How do you have our favorite AIs have been lying to us from the start ?? Anthropic has just split in two the skull of his LLM to see what was inside and the results are as fascinating as they are worrying. The company at the origin of the Assistant Claude published a study Who could well upset our understanding of what is really going on in the “brains” of AI.
If like me, you regularly use Chatgpt, Claude or other major language models, you may have already wondered: “But how does this Devilierie Messire work?”We see their stunning responses from Cyber Intello, but so far, no one, not even their creators, really understood their internal operation. Incredible right?

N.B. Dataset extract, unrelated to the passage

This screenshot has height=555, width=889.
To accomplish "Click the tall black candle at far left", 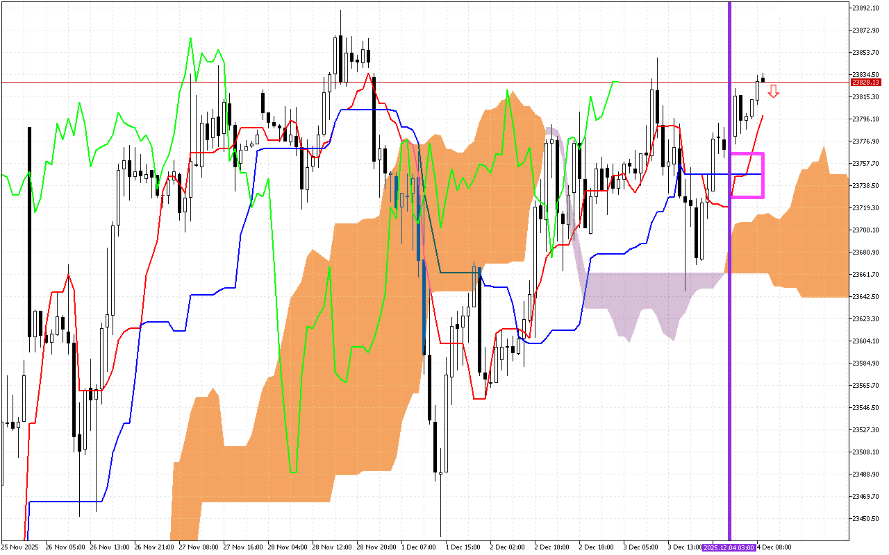I will 29,229.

This opacity is also at the origin of all kinds of problems. Why do these models hallucinate? How do they find themselves vulnerable to “jailbreaks”? And when Claude or Chatgpt tell you “Here is my reasoning step by step”, Is that really how they thought about it (spoiler: not at all, these little liars!)
To analyze this, Anthropic has developed what they call a “microscope for IA”, a method called Cross-Layer Transcoder (CLT) which makes it possible to visualize the “neural circuits” which activate when the AI reflects. It is like a brain scan for AI, which shows which parts light up when it thinks of “dog”, “mathematics” or “poetry”.
And what the researchers have discovered is properly mind -blowing (without bad pun). First surprise, Claude doesn’t just think about a word after word as you might think. When asked to write a poem with rhymes, he plans in advance! The researchers observed that Claude first thinks of words that laugh together and which are relevant to the theme, then he builds whole sentences to reach these words. A bit like a rapper who prepares his punchlines before building his verses.
For example, to complete “He Saw a Carrot and Had to Grab it” Claude first activated the concept of “rabbit” (because it rhymes with “Grab it” and it is thematically coherent), then built the sentence “His Hunger Was Like A Starving Rabbit”. And when the researchers artificially removed the “rabbit” concept of Claude’s brain, it automatically pivoted towards another rhyme (“habit”).
Another major discovery, Claude has a Universal “language of thought” which transcends languages. When you speak to him in French, Chinese or English, the same conceptual circuits are busy before being translated into the appropriate language. It is as if Claude had a neutral internal language, a bit like the language of the smurfs but in much more sophisticated. The greater the model, the more these circuits shared between the languages are numerous.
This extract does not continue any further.